#### TASK TO CARRY OUT
Recast these lines as a numbered list, skipping any blank lines.

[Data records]
####

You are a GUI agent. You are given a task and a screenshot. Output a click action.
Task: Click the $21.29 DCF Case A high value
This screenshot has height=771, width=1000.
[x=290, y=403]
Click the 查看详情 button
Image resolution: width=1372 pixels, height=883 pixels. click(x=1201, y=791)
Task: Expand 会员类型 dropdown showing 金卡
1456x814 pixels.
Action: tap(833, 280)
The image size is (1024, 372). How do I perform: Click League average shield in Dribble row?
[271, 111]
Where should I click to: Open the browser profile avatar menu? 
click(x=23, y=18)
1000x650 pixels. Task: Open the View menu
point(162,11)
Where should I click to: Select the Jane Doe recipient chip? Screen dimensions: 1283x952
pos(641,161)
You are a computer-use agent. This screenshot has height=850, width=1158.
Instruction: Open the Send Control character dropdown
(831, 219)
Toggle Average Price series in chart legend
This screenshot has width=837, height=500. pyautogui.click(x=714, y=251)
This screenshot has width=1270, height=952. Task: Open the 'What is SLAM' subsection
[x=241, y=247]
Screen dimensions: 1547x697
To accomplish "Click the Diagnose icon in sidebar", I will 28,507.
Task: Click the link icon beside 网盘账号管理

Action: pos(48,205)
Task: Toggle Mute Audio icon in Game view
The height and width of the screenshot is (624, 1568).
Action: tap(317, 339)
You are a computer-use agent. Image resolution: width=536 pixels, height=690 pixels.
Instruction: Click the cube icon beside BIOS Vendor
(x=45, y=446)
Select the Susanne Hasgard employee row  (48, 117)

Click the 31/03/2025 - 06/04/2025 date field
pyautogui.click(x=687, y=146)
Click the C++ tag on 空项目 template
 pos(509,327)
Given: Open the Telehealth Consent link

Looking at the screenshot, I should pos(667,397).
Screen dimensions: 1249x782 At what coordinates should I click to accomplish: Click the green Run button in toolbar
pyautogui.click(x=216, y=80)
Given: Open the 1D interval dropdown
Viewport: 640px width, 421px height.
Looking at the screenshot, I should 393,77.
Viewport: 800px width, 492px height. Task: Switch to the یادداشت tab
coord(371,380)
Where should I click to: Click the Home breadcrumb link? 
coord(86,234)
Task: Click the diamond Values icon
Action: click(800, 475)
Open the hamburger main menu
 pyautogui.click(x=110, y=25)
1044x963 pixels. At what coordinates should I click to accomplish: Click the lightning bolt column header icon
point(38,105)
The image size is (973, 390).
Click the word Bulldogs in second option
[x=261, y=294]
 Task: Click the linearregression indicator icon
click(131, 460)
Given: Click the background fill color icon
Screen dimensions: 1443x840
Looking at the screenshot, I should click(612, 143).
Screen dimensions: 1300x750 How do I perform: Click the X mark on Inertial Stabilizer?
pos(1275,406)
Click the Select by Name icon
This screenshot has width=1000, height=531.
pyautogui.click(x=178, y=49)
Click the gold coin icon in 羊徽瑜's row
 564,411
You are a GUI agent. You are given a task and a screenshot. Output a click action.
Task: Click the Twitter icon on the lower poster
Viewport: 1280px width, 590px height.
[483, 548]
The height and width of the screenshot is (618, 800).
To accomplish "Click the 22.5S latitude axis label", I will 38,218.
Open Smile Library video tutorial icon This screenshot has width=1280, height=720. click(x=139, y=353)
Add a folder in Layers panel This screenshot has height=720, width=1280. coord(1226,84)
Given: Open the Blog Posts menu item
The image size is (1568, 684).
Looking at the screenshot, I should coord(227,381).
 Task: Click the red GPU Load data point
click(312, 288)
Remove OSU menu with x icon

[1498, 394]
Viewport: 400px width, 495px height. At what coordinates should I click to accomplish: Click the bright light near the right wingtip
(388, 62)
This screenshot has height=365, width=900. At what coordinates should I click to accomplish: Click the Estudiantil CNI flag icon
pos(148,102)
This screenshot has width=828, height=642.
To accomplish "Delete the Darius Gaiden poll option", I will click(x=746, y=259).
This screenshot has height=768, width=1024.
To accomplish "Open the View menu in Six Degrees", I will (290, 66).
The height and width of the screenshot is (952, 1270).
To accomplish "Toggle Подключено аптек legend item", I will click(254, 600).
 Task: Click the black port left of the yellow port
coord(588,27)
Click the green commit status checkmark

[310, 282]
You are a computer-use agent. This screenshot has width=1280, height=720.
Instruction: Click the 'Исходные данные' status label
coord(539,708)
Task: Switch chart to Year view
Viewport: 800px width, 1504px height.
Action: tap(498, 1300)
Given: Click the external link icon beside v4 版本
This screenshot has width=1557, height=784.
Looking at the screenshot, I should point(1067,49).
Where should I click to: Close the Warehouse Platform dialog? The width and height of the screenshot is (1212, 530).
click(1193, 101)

####

#### FINISHED TASK
1. You are a GUI agent. You are given a task and a screenshot. Output a click action.
2. Task: Click the $21.29 DCF Case A high value
3. This screenshot has height=771, width=1000.
4. [x=290, y=403]
5. Click the 查看详情 button
6. Image resolution: width=1372 pixels, height=883 pixels. click(x=1201, y=791)
7. Task: Expand 会员类型 dropdown showing 金卡
8. 1456x814 pixels.
9. Action: tap(833, 280)
10. The image size is (1024, 372). How do I perform: Click League average shield in Dribble row?
11. [271, 111]
12. Where should I click to: Open the browser profile avatar menu? 
13. click(x=23, y=18)
14. 1000x650 pixels. Task: Open the View menu
15. point(162,11)
16. Where should I click to: Select the Jane Doe recipient chip? Screen dimensions: 1283x952
17. pos(641,161)
18. You are a computer-use agent. This screenshot has height=850, width=1158.
19. Instruction: Open the Send Control character dropdown
20. (831, 219)
21. Toggle Average Price series in chart legend
22. This screenshot has width=837, height=500. pyautogui.click(x=714, y=251)
23. This screenshot has width=1270, height=952. Task: Open the 'What is SLAM' subsection
24. [x=241, y=247]
25. Screen dimensions: 1547x697
26. To accomplish "Click the Diagnose icon in sidebar", I will 28,507.
27. Task: Click the link icon beside 网盘账号管理
28. Action: pos(48,205)
29. Task: Toggle Mute Audio icon in Game view
30. The height and width of the screenshot is (624, 1568).
31. Action: tap(317, 339)
32. You are a computer-use agent. Image resolution: width=536 pixels, height=690 pixels.
33. Instruction: Click the cube icon beside BIOS Vendor
34. (x=45, y=446)
35. Select the Susanne Hasgard employee row  (48, 117)
36. Click the 31/03/2025 - 06/04/2025 date field
37. pyautogui.click(x=687, y=146)
38. Click the C++ tag on 空项目 template
39.  pos(509,327)
40. Given: Open the Telehealth Consent link
41. Looking at the screenshot, I should pos(667,397).
42. Screen dimensions: 1249x782 At what coordinates should I click to accomplish: Click the green Run button in toolbar
43. pyautogui.click(x=216, y=80)
44. Given: Open the 1D interval dropdown
45. Viewport: 640px width, 421px height.
46. Looking at the screenshot, I should 393,77.
47. Viewport: 800px width, 492px height. Task: Switch to the یادداشت tab
48. coord(371,380)
49. Where should I click to: Click the Home breadcrumb link? 
50. coord(86,234)
51. Task: Click the diamond Values icon
52. Action: click(800, 475)
53. Open the hamburger main menu
54.  pyautogui.click(x=110, y=25)
55. 1044x963 pixels. At what coordinates should I click to accomplish: Click the lightning bolt column header icon
56. point(38,105)
57. The image size is (973, 390).
58. Click the word Bulldogs in second option
59. [x=261, y=294]
60.  Task: Click the linearregression indicator icon
61. click(131, 460)
62. Given: Click the background fill color icon
63. Screen dimensions: 1443x840
64. Looking at the screenshot, I should click(612, 143).
65. Screen dimensions: 1300x750 How do I perform: Click the X mark on Inertial Stabilizer?
66. pos(1275,406)
67. Click the Select by Name icon
68. This screenshot has width=1000, height=531.
69. pyautogui.click(x=178, y=49)
70. Click the gold coin icon in 羊徽瑜's row
71.  564,411
72. You are a GUI agent. You are given a task and a screenshot. Output a click action.
73. Task: Click the Twitter icon on the lower poster
74. Viewport: 1280px width, 590px height.
75. [483, 548]
76. The height and width of the screenshot is (618, 800).
77. To accomplish "Click the 22.5S latitude axis label", I will 38,218.
78. Open Smile Library video tutorial icon This screenshot has width=1280, height=720. click(x=139, y=353)
79. Add a folder in Layers panel This screenshot has height=720, width=1280. coord(1226,84)
80. Given: Open the Blog Posts menu item
81. The image size is (1568, 684).
82. Looking at the screenshot, I should coord(227,381).
83.  Task: Click the red GPU Load data point
84. click(312, 288)
85. Remove OSU menu with x icon
86. [1498, 394]
87. Viewport: 400px width, 495px height. At what coordinates should I click to accomplish: Click the bright light near the right wingtip
88. (388, 62)
89. This screenshot has height=365, width=900. At what coordinates should I click to accomplish: Click the Estudiantil CNI flag icon
90. pos(148,102)
91. This screenshot has width=828, height=642.
92. To accomplish "Delete the Darius Gaiden poll option", I will click(x=746, y=259).
93. This screenshot has height=768, width=1024.
94. To accomplish "Open the View menu in Six Degrees", I will (290, 66).
95. The height and width of the screenshot is (952, 1270).
96. To accomplish "Toggle Подключено аптек legend item", I will click(254, 600).
97.  Task: Click the black port left of the yellow port
98. coord(588,27)
99. Click the green commit status checkmark
100. [310, 282]
101. You are a computer-use agent. This screenshot has width=1280, height=720.
102. Instruction: Click the 'Исходные данные' status label
103. coord(539,708)
104. Task: Switch chart to Year view
105. Viewport: 800px width, 1504px height.
106. Action: tap(498, 1300)
107. Given: Click the external link icon beside v4 版本
108. This screenshot has width=1557, height=784.
109. Looking at the screenshot, I should point(1067,49).
110. Where should I click to: Close the Warehouse Platform dialog? The width and height of the screenshot is (1212, 530).
111. click(1193, 101)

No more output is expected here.